Les lampistes du pot belge au trou

10/01/2003 - Libération - Blandine HENNION

Extraits

(...) L 'affaire Béon est-elle une banale histoire de stups ou une nouvelle affaire de dopage dans le milieu cycliste, après le procès Festina à Lille en 2000 et le procès du pot belge à Poitiers l'année suivante ? Le tribunal de Rennes (Ille-et-Vilaine) a tranché hier en faveur de la première solution, prononçant les peines les plus sévères jamais infligées pour trafic de pots belges (cocktails de produits stupéfiants) à treize anciens membres du milieu cycliste breton (...). Suivant les sévères réquisitions du parquet, le tribunal a condamné Patrick Béon, ancien coéquipier de Bernard Thévenet chez Peugeot dans les années 70, à trois ans de prison dont un an ferme, comme Serge Degnati et Jean-Yves Verger, les deux autres principaux prévenus. Philippe Tomasina, mécanicien de l'équipe pro AG2R, a été condamné de son côté à trente mois de prison dont dix ferme. Vincent Lavenu, son directeur sportif, l'avait exclu du Tour de France 2002 quand sa mise en examen avait été rendue publique. Mais il avait maintenu

Les conseils des principaux condamnés étaient sur la même longueur d'onde. «La peine est dans la ligne de la jurisprudence du tribunal en matière de stupéfiants. Mais elle ne tient pas compte du contexte cycliste, ni de la personnalité de mon client», s'insurge Me Jérôme Stéphan, qui fera appel de la décision. Les neuf autres prévenus, anciens coureurs cyclistes, se sont vu infliger des peines allant de quatre à dix mois d'emprisonnement avec sursis.

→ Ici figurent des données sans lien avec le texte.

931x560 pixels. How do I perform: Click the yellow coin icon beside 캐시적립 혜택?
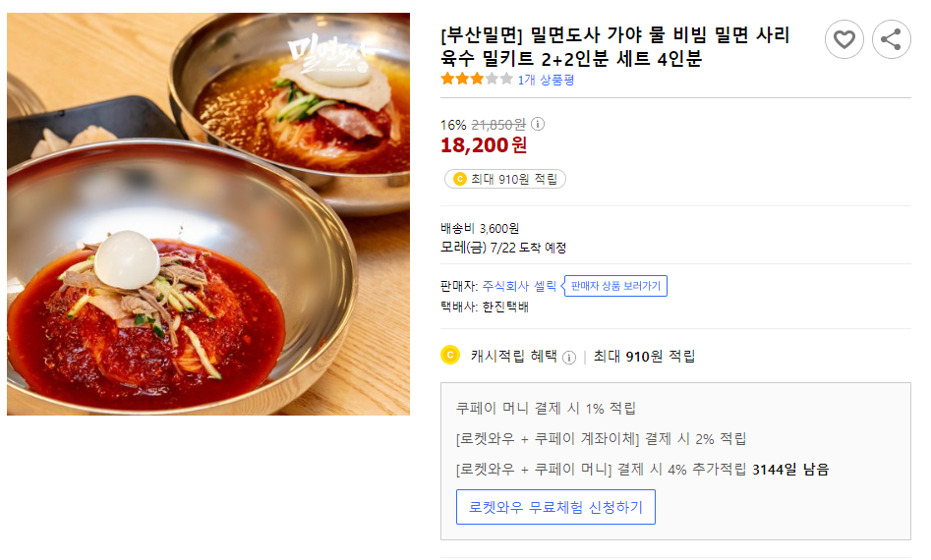[x=450, y=355]
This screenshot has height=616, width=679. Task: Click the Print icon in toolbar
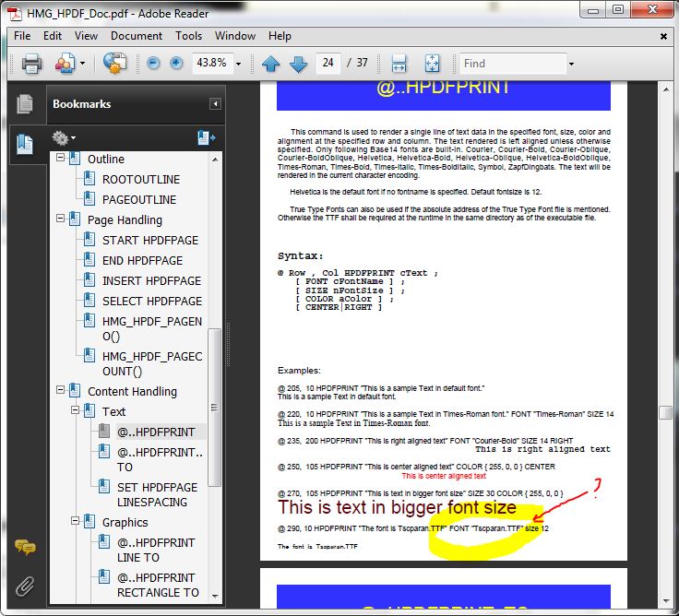[x=32, y=64]
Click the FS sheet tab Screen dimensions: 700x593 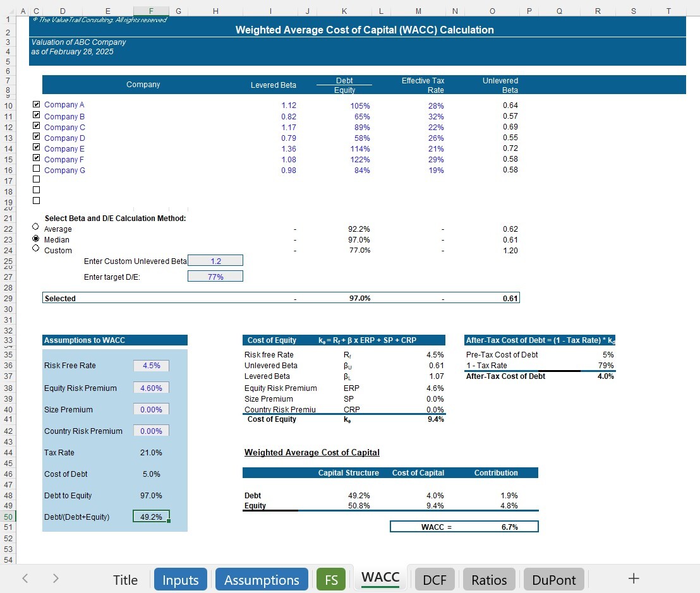(331, 578)
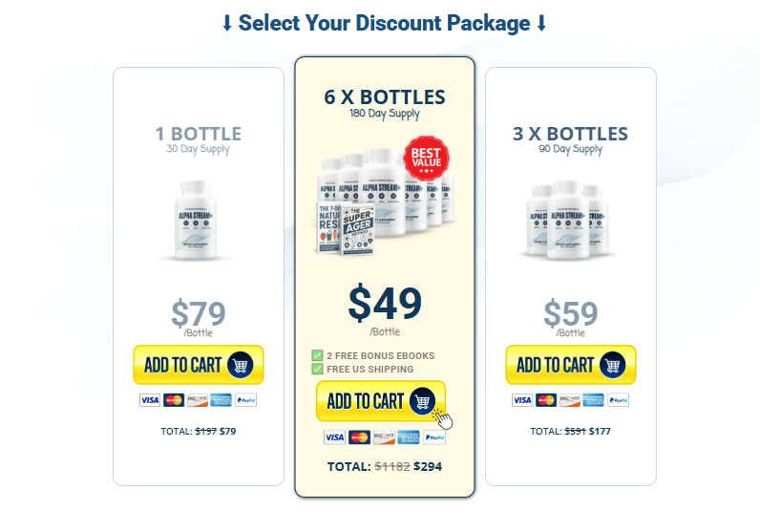760x532 pixels.
Task: Click the single Alpha Stream bottle image
Action: (x=198, y=220)
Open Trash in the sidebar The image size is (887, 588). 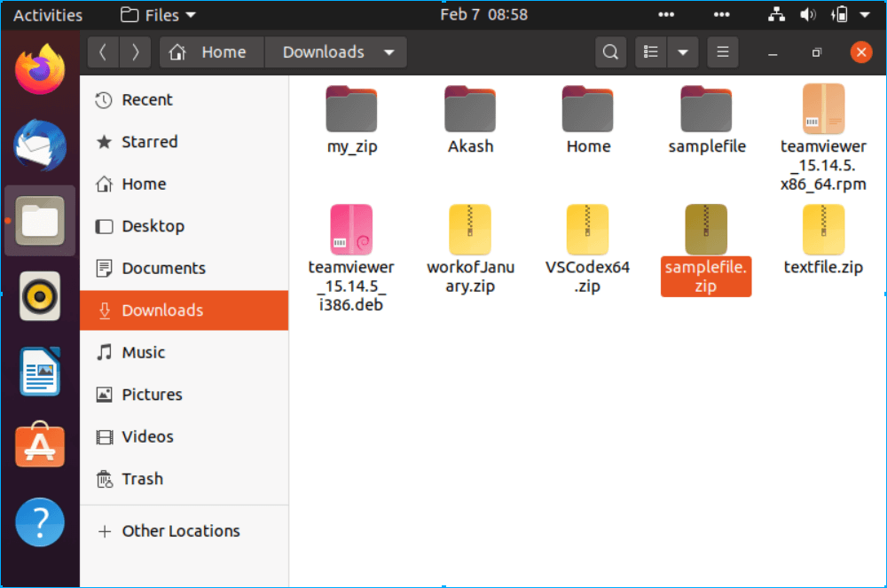(142, 479)
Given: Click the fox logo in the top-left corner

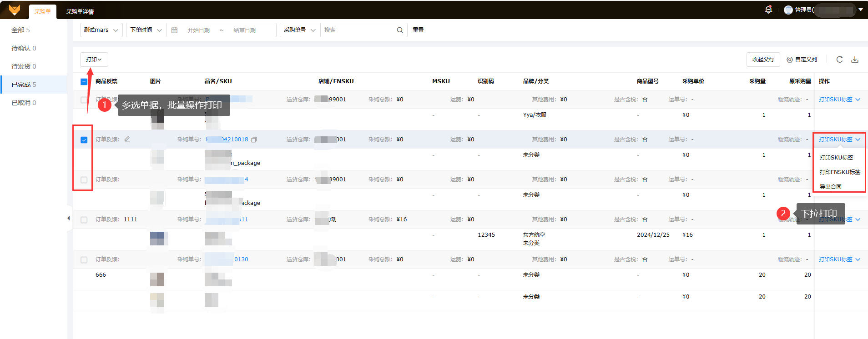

Le tribunal a en revanche déclaré recevable la constitution de partie civile de la Fédération française de cyclisme qui obtient son euro symbolique de dommages et intérêts. «Une partie des faits reprochés aux prévenus ont eu lieu à l'occasion de courses cyclistes», lit-on dans le jugement qui souligne que douze des treize prévenus sont d'anciens cyclistes. Pourquoi dès lors n'avoir pas tenu compte de la culture généralisée du dopage dans ce milieu cycliste ainsi que des habitudes de «pots belges festifs» et autres rites initiatiques ? (...)

Le procès de Rennes laisse un goût d'inachevé. Si l'amende douanière est limitée à 60 000 euros, les fournisseurs belge et néerlandais du trafic n'ont pu être poursuivis. Restent donc les lampistes, bien vite rejetés d'un milieu qui s'accommodait fort bien, à l'arrivée du Tour de France ou aux championnats du monde, de ces trafiquants de l'ombre.